» **DOCUMENT EXCERPT**
****************

LC-OCT: A Revolutionary Tool for Cosmetic Efficacy and Skin Safety Assessment

The field of cosmetic efficacy evaluation in China is developing rapidly, and the trend of cosmetic efficacy claim evaluation has gradually shifted from focusing mainly on macroscopic skin surface features in the early stages to microscopic skin tissue structure. The traditional method of studying skin tissue structure requires skin biopsies, which have strict ethical requirements and high testing costs.

With advancements in large-scale optical device technology, non-invasive detection methods have gained widespread application in in vivo microscopic skin tissue structure research due to advantages like high subject compliance and suitability for long-term monitoring of changes at identical sites. Among them, Line-field Confocal Optical Coherence Tomography (LC-OCT), combines the advantages of Reflectance Confocal Microscopy (RCM) and Optical Coherence Tomography (OCT), can simultaneously achieve horizontal and vertical skin tissue scanning, effectively improving visualization depth and image acquisition speed, and has attracted much attention in cosmetic efficacy evaluation.

Introduction to LC-OCT Imaging Technology

LC-OCT operates by measuring laser light reflection from cells, achieving in vivo cellular-level resolution of human skin in both horizontal (C-scan) and vertical (B-scan) modes, obtaining non-invasive vertical and horizontal tissue slices and 3D images. With an acquisition rate of 10 images per second, measuring a single test site takes only 30–60 seconds.

At present, this technology has been miniaturized and can be installed in ergonomic handheld probes to evaluate product efficacy in real-time in vivo, providing strong support for the diagnosis of skin lesions.

Application of LC-OCT in Cosmetic Efficacy Evaluation

Whitening and Spot-Reduction Efficacy Evaluation

Traditional whitening and spot removal evaluation methods (e.g. skin colorimetry, melanin testing, subjective assessment) mainly focus on surface color changes and cannot provide information on the morphology, distribution, and quantification of melanin.

LC-OCT non-invasively observes subcutaneous tissue structural changes at the cellular level. Use LC-OCT to image tiny color spots caused by photoaging and create a Dermal-Epidermal Junction (DEJ) fluctuation map of the color spots. By calculating the DEJ fluctuation and melanin volume density, studies show that after using whitening and spot removing products, the melanin in the epidermis of the subjects significantly decreased, but there was no significant change in DEJ fluctuation, indicating that LC-OCT can independently characterize the depth of pigmentation and provide a new method for evaluating the whitening and spot removing efficacy of cosmetics.

Anti-Wrinkle and Firming Efficacy Evaluation

Wrinkles and sagging is mainly due to changes in the structure of the dermis layer. The currently used imaging devices (high-frequency ultrasound, OCT, RCM, etc.) have limitations in evaluating skin structure due to limitations in device resolution and scanning penetration depth.

LC-OCT has cellular resolution and visualizes the network structure of the dermis by real-time acquisition of superficial images of the dermis. Thus, analyzing dermal fiber network density via LC-OCT imaging can serve as an effective method for evaluating anti-wrinkle and firming cosmetics efficacy.

Application of LC-OCT in Skin Safety Assessment

Follicle Visualization

LC-OCT achieves greater vertical visualization depth, enabling visualization of hair follicles. In hair removal treatment, LC-OCT can observe perifollicular inflammation and spongiotic hyperplasia, confirming diode lasers' targeted follicular effects while protecting surrounding epidermis. Therefore, LC-OCT can be effectively used for hair removal treatment or safety evaluation of hair removal products, and indicates the potential of LC-OCT to optimize treatment processes in other medical beauty processes involving lasers.

Sensitive Skin Grading

Traditional patch testing has problems such as high experience requirements for evaluators, false positives, and false negatives in the diagnosis and grading of contact allergic dermatitis. LC-OCT has the advantage of observing subcutaneous cellular structures and allows detailed microanatomical characterization of acute allergic contact reactions. Results show high-resolution LC-OCT imaging can detect subclinical changes in suspected patch test lesions and differentiate healthy skin, allergy, and irritation at the cellular level.

****************

» **SOURCE DATA**
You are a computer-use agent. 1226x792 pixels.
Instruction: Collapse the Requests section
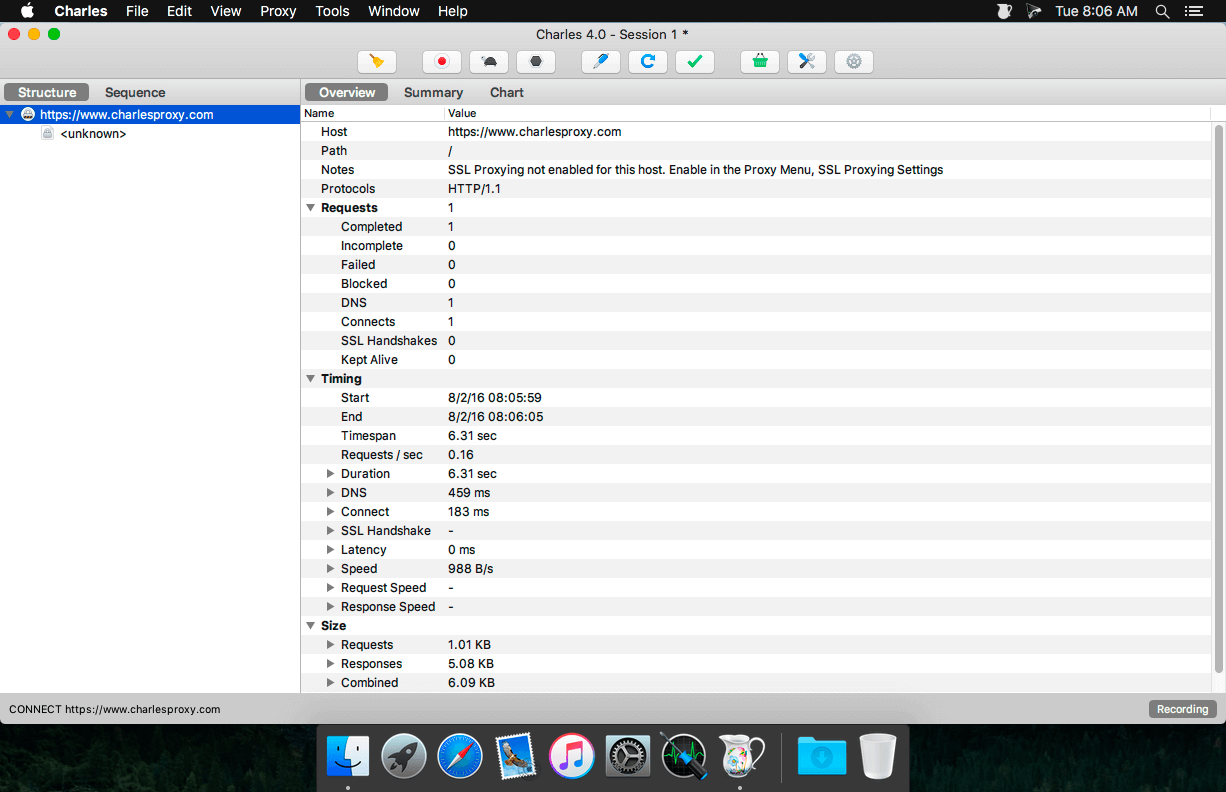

****************

» **DIRECTIONS**
1. From the LC-OCT article, write out the passage from "LC-OCT: A Revolutionary" to "and high testing costs." word for word.
2. In the LC-OCT article, how long does measuring a single test site take?

» **TASK-BY-TASK RESULTS**
1.
LC-OCT: A Revolutionary Tool for Cosmetic Efficacy and Skin Safety Assessment

The field of cosmetic efficacy evaluation in China is developing rapidly, and the trend of cosmetic efficacy claim evaluation has gradually shifted from focusing mainly on macroscopic skin surface features in the early stages to microscopic skin tissue structure. The traditional method of studying skin tissue structure requires skin biopsies, which have strict ethical requirements and high testing costs.

2. 30–60 seconds.